AVAILABLE DATA:
◆ ◆ ◆ ◆ ◆
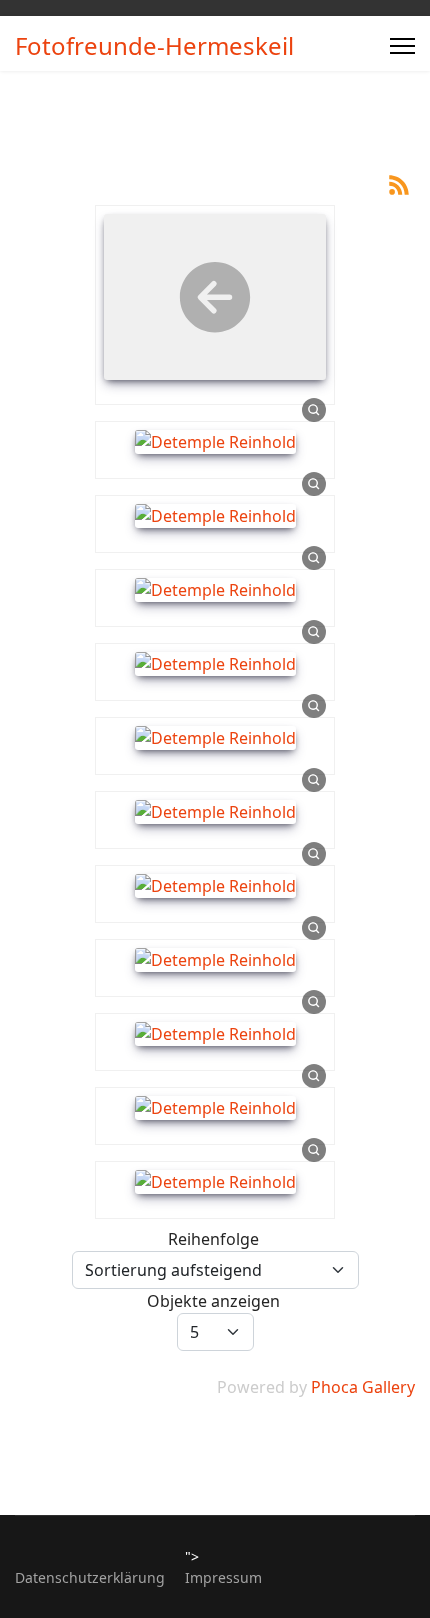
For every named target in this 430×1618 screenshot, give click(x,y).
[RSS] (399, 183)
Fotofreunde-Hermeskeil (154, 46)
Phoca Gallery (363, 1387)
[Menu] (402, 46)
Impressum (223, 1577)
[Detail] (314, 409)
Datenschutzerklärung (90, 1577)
◆ ◆ ◆ ◆ ◆
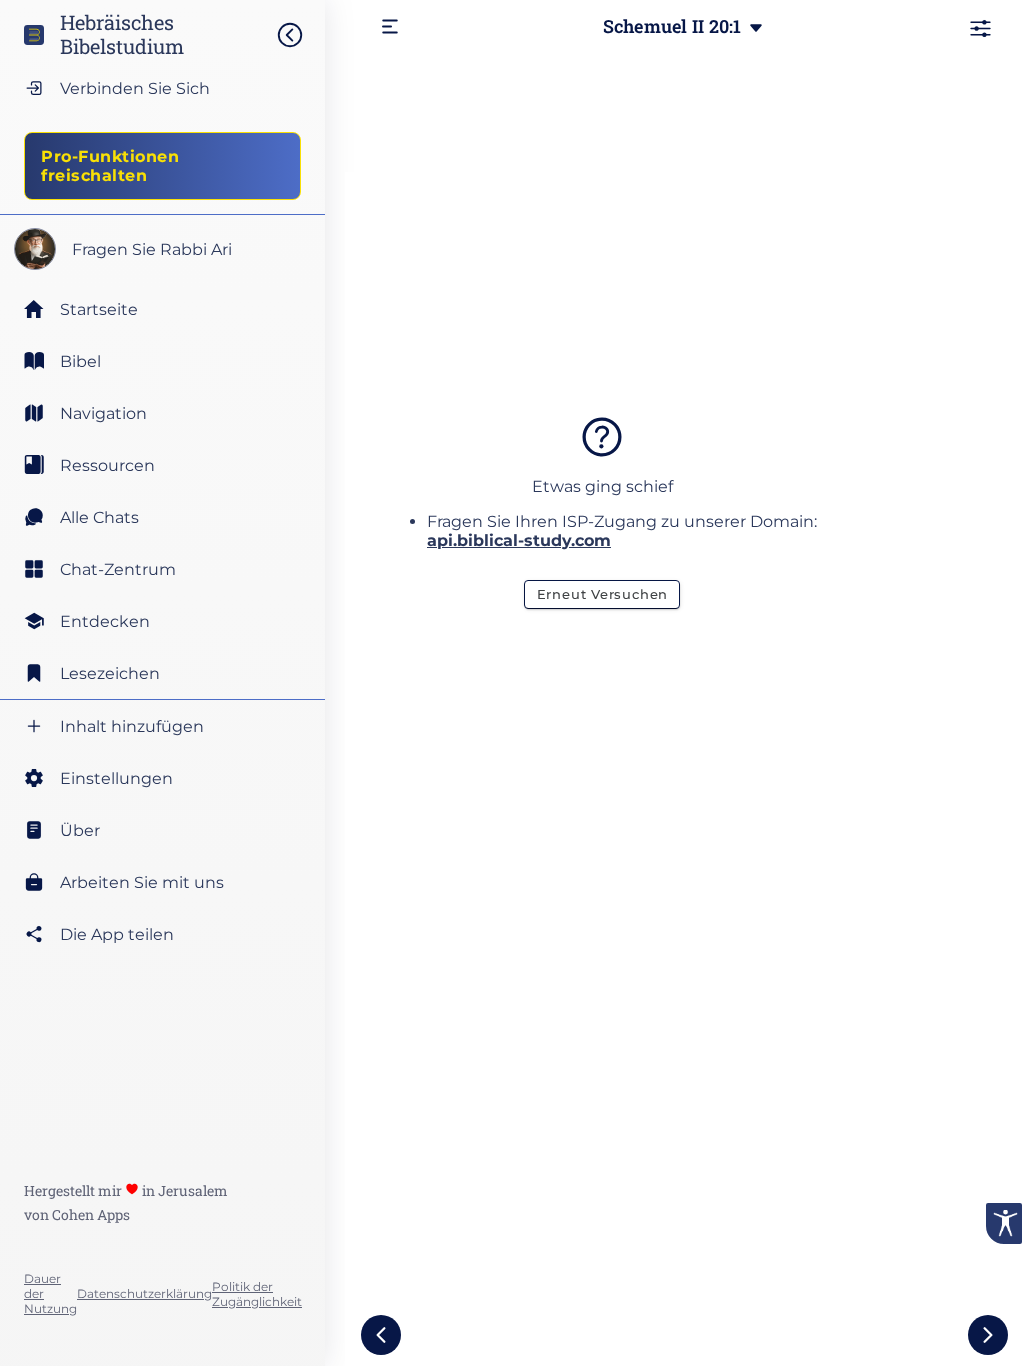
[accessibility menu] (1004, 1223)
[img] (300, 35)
◆ ◆ ◆ ◆ ◆
EXERCISE AIM: Set down precisely the lines above between the line holding "For every named" and the line holding "Datenschutzerklärung (90, 1577)", inclusive, and nothing beyond them.

EXERCISE OUTPUT:
For every named target in this 430×1618 screenshot, give click(x,y).
[RSS] (399, 183)
Fotofreunde-Hermeskeil (154, 46)
Phoca Gallery (363, 1387)
[Menu] (402, 46)
Impressum (223, 1577)
[Detail] (314, 409)
Datenschutzerklärung (90, 1577)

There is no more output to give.